How BrewDog brew and bottle
When they’re not freezing their beers to increase the alcohol or brewing their beer at the bottom of the North Sea, Scottish brewers BrewDog brew fairly traditionally.
In their current newsletter, they take a look at their brewing process – partly because of the recent Great British Beer Festival brouhaha. We thought it was a good illustration about the craft brewing process and have reproduced it below, with permission. You can subscribe to the newsletter – Hop Propaganda – here.
How We Bottle
With the recent debate surrounding craft beer and real ale we thought we would give you a behind the scenes look at what actually happens when we bottle our beer.
With cutting edge craft brewers all over the world constantly refining production methods as we strive to improve every aspect of our beers, no longer does a beer need to be either sterile filtered, pasteurized or bottle conditioned. There is a new way of packaging craft beers. One which blurs the old distinctions. Pioneered and perfected in the US craft beer revolution and now practised by leading craft brewers the world over.

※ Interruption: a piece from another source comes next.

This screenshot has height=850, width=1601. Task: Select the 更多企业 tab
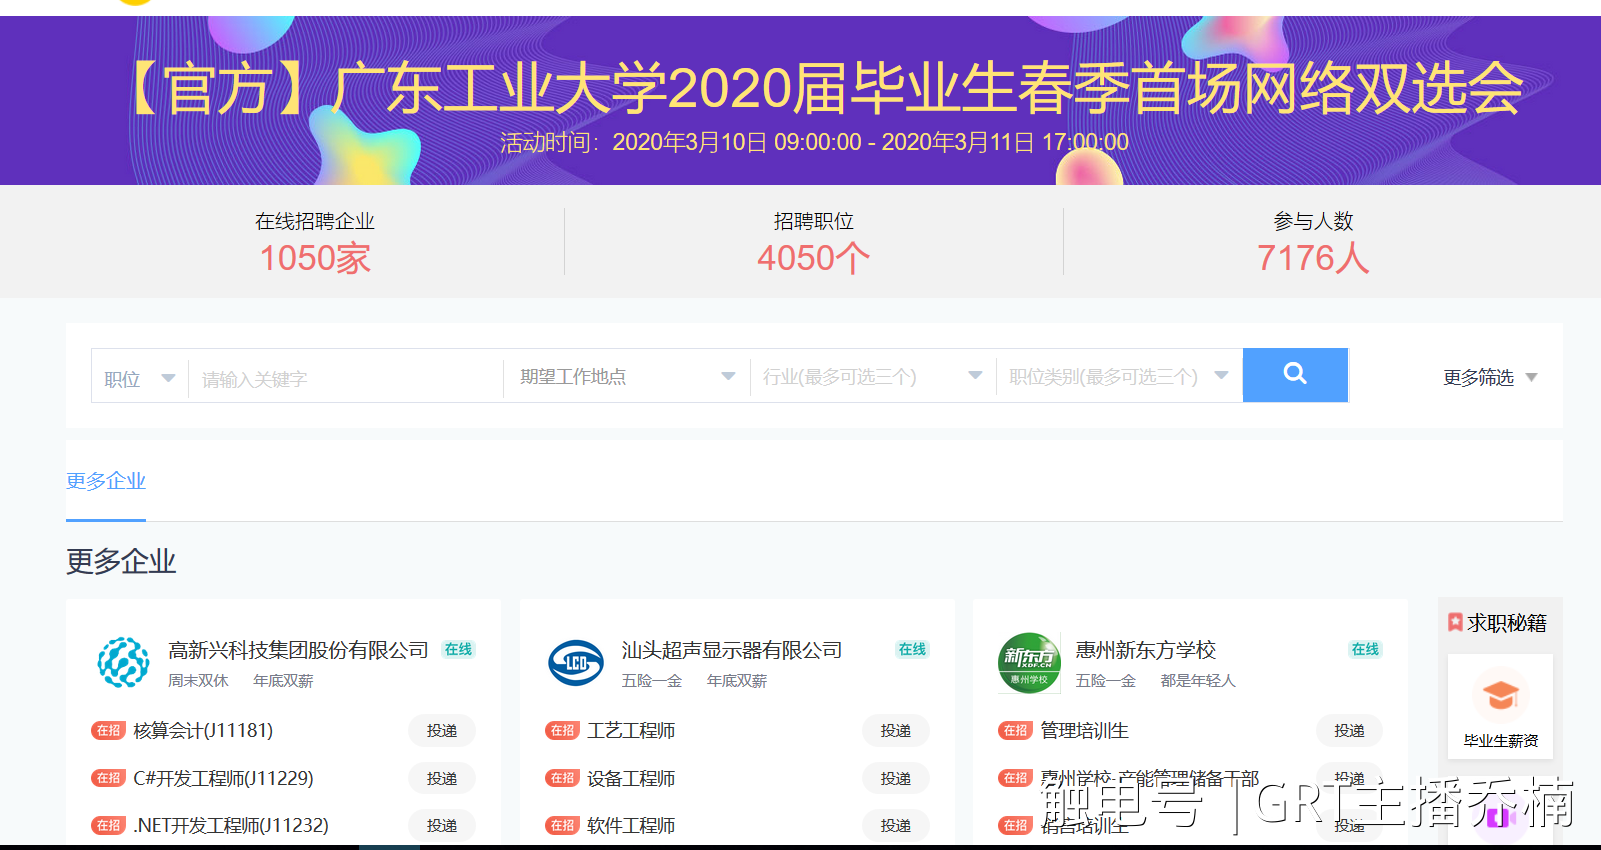106,481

So here is an inside look at how it goes down at BrewDog HQ.
After the boiling, our wort is fermented under pressure in closed cylindroconical uni-tanks, so most of the CO2 in the final beer occurs naturally from the initial fermentation. We currently have 30 tanks, ranging in size to the original 20HL ones we started with to our
6 newest 200HL tanks, which are outside because we kinda ran out of space.
After fermentation and during the second week of maturation we hop the hell of out of our beers. Dry Hopping is the process of adding loads of hops to a beer at a low temperature after fermentation. This process is a staple of the US craft brewers but seldom used in Europe.
Because the temperature is low, dry hopping imparts no hop bitterness but instead an avalanche of aroma and flavour. The mesmerising aroma of our Punk IPA, 5am Saint and Hardcore IPA which explodes out of the glass is due to the extensive dry
hopping of these beers.
The bulk of the dry hops settle in the cone of our tanks and we draw out the beer from a special valve above the hops. Here is Stewart with some dry hopped punk from FV 12, check out how hazy the hops make it!
After dry hopping and before filtration we hold the beer at 0° for 7 days. This period ensures stability and shelf life in the bottle without adding nasty preservatives or additives to our beers.
Our beers are often slightly hazy and this is because we filter them so lightly. Sterile filtration (an aggressive filtration practised by most brewers) strips out flavour, aroma and mouthfeel from a beer.
These are things that we work really hard to impart in our beers, the last thing we want to do is remove them before bottling! We prefer taste over absolute clarity. The shelf life in our beer comes from the sheer amount of hops (which also act as a natural preservative) and the cold conditioning time.
After conditioning for 7 days, the still hazy beer goes to our DE filter (in the photo above) for a light filtration to around 5-6 microns, which still leaves some yeast and still leaves all the flavour and mouthfeel in the beer. Sterile filtration (boo!) is to 0.45 microns.
Does this make our beer real ale? Probably, but who really knows anymore. And who actually cares? A new way has emerged with the craft brewing wave that transcends these out-dated conventions.
After the DE filter, the beer goes from a final trap filter (to catch any illusive hop particles), through our handy flow meter (so we know how much beer we have to package) and into one of our bright beer tanks. This light filtration process takes the beer from hazy to pretty clear.
In the bright beer tank (or BBT for short) the lightly filtered beer is checked for CO2 levels and we then adjust this in tank prior to packaging if necessary.
Then the beer either goes to our single head keg filler. Or to our small bottling line for packaging and prepares to be sent out to craft beer drinkers all around the world.
The gentle filtration process we use merely removes the hop bits from dry hopping and the char from the whisky cask aged beers and makes the beers almost bright to the naked eye.
The aromas that come through when you don’t aggresively filter is quite amazing. The intense aromas and flavours that come from our beers is in a large part due to the maturation and packaging process we use and the skill of our Head Brewer Stewart Bowman and his team.
We are selfish and we brew beers that we want to drink, regardless of the cost of the ingredient or how arduous the process is. Which is why we will stick to dry hopping our beers, giving them plenty of maturation time and filtering them as lightly as possible.